Day Wave: “I watched so much TV…”

Day Wave is ready to ride.

Jackson Phillips likes to work himself hard. As his voice crackles through a phone line that sees him in an LA departure lounge, awaiting a flight to China, he’s mere weeks away from releasing his debut album. And yet here he is, with a roster of songs in his back pocket, ready to get going on album two. “A lot of times I’ll be busy or travelling or doing stuff with my family or friends, but when I do get some weeks off or time by myself, I write as much as I can. The last couple of weeks I’ve just been piling up more songs, it’s pretty fun. I have about ten already.”

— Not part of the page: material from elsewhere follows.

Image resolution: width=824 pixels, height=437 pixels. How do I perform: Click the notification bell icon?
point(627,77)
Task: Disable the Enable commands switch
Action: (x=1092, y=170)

It’s a good thing that Phillips knows how to move fast. Since starting Day Wave in 2014, it’s been a non-stop ride that has seen him release two EPs, tour the UK and US and garner plaudits from Apple Music. A sound that taps into references as diverse as Joy Division, Blink 182 and The Drums, the music he makes is a beautiful contradiction – sunny Californian melodies that recall the hazy contentment of youth, coupled with lyrics that express self-doubt and regret.

This level of introspection is present in everything he does, from the blurry Polaroid’s and scribbled song titles that covered his EP’s to his nostalgic lyrics and his preferred mode of recording, the tape machine. Early songs ‘Drag’ (‘I know that I still hang around/And I bring you down/And I’m just like that’) and ‘Gone’ (‘I feel this way/I feel this way alone’) have been taken to hearts worldwide, perfectly encapsulating that sense of isolation and melancholy that so often plagues the teenage experience.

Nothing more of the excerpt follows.